__LESETEXT__
==============================
Ich könnte jetzt so weitermachen mit meiner Aufzählung, denn diese Ereignisse sind nur eine kleine Auswahl.
Nur eine dieser Begebenheiten würde reichen, um ein normales Land an den Rand eines kollektiven Nervenzusammenbruchs zu bringen.
Aber die Türkei ist kein normales Land.
Es gibt einen Ausspruch, der dem früheren Staatspräsidenten Süleyman Demirel zugeschrieben wird und der viel aussagt über die Ereignisdichte in der Türkei: «24 Stunden in der türkischen Politik sind eine lange Zeit.» Eine ziemlich überspitzte, aber nicht unrealistische Behauptung. Vor einiger Zeit nahm ein User auf Twitter Bezug auf den Satz und schrieb, er müsse unter der Regierung der AKP (Gerechtigkeits- und Entwicklungspartei) von Präsident Tayyip Erdoğan verändert werden: Nicht mehr 24 Stunden, sondern 24 Minuten seien eine lange Zeit in der türkischen Politik.
Die Menschen in der Türkei sind politische Gewalt und unstete Zeiten gewohnt – unstete Zeiten, die die Politik mit ständigen Versprechen von Stabilität begleitet.
==============================
__KURZE ÜBUNG A__
Gib aus dem Text über die türkische Politik die Stelle von „Es gibt einen“ bis einschließlich „der türkischen Politik.“ wortgetreu wieder.
==============================
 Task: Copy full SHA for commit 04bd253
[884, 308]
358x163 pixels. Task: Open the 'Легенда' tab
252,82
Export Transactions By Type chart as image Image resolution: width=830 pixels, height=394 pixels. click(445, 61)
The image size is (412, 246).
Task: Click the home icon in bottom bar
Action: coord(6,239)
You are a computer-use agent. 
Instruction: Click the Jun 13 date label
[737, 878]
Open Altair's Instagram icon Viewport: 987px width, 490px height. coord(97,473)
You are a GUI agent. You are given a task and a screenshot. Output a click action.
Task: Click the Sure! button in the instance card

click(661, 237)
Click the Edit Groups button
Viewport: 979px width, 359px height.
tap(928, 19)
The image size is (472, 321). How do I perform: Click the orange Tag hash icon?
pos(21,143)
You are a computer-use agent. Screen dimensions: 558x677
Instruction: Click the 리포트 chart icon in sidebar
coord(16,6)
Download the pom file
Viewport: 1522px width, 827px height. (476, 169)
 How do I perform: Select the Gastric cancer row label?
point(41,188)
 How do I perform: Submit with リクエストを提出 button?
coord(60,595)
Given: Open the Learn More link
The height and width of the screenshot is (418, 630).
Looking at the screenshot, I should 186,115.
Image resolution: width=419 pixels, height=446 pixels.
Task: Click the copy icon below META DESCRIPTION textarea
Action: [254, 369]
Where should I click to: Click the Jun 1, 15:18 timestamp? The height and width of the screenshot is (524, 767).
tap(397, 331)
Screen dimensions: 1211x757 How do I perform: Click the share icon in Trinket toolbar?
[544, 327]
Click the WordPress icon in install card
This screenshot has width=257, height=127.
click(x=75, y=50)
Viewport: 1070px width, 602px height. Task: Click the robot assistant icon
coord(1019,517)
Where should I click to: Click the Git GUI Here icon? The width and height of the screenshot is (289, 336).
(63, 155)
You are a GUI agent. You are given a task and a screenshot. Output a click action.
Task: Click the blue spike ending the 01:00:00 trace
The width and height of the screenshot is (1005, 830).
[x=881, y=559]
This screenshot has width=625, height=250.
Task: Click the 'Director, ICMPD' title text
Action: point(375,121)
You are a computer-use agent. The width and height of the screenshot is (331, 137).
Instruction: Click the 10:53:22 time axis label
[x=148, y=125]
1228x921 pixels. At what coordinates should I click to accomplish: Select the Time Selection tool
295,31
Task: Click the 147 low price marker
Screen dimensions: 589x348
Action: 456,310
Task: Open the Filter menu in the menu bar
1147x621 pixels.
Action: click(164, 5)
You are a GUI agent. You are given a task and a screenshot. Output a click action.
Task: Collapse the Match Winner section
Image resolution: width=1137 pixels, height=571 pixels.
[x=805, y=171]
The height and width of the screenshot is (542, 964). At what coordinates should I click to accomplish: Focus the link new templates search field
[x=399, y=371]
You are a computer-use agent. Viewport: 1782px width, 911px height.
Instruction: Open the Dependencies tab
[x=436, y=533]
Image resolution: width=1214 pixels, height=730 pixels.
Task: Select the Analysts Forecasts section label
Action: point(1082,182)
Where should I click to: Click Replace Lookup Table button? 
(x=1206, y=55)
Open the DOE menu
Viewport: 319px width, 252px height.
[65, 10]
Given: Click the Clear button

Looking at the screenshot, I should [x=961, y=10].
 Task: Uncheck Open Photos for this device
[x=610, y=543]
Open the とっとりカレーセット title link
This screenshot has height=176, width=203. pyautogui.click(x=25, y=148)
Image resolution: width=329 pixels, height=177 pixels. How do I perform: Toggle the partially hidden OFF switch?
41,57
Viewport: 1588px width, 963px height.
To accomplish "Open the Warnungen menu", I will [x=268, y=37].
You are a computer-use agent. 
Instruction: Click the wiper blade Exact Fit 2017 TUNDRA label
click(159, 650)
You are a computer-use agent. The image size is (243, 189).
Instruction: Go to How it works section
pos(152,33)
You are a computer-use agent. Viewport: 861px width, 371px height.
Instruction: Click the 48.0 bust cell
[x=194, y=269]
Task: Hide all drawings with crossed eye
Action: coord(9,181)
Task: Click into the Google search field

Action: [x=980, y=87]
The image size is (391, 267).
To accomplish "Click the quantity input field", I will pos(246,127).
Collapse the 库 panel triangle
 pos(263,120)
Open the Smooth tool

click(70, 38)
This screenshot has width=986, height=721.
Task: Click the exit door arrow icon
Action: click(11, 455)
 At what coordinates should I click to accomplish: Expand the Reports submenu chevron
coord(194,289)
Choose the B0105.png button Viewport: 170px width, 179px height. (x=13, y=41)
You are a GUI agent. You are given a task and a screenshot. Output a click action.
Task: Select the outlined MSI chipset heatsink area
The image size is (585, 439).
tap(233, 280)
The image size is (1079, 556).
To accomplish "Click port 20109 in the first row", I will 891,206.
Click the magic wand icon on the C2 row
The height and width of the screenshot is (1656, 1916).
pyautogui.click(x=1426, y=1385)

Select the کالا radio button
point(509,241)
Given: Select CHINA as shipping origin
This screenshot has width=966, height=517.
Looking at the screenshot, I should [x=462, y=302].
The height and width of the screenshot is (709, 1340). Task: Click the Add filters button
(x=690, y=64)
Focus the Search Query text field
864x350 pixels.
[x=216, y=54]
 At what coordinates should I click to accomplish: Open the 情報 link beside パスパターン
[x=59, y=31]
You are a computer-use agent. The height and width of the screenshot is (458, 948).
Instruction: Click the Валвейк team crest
==============================
__KURZE ÜBUNG B__
Tippe aus der Liste die Zeilen von der Zeile mit „Where should I click to: Click the Jun“ bis einschließlich der Zeile mit „click(x=75, y=50)“ unverändert ab.

__LÖSUNG A__
Es gibt einen Ausspruch, der dem früheren Staatspräsidenten Süleyman Demirel zugeschrieben wird und der viel aussagt über die Ereignisdichte in der Türkei: «24 Stunden in der türkischen Politik sind eine lange Zeit.» Eine ziemlich überspitzte, aber nicht unrealistische Behauptung. Vor einiger Zeit nahm ein User auf Twitter Bezug auf den Satz und schrieb, er müsse unter der Regierung der AKP (Gerechtigkeits- und Entwicklungspartei) von Präsident Tayyip Erdoğan verändert werden: Nicht mehr 24 Stunden, sondern 24 Minuten seien eine lange Zeit in der türkischen Politik.

__LÖSUNG B__
Where should I click to: Click the Jun 1, 15:18 timestamp? The height and width of the screenshot is (524, 767).
tap(397, 331)
Screen dimensions: 1211x757 How do I perform: Click the share icon in Trinket toolbar?
[544, 327]
Click the WordPress icon in install card
This screenshot has width=257, height=127.
click(x=75, y=50)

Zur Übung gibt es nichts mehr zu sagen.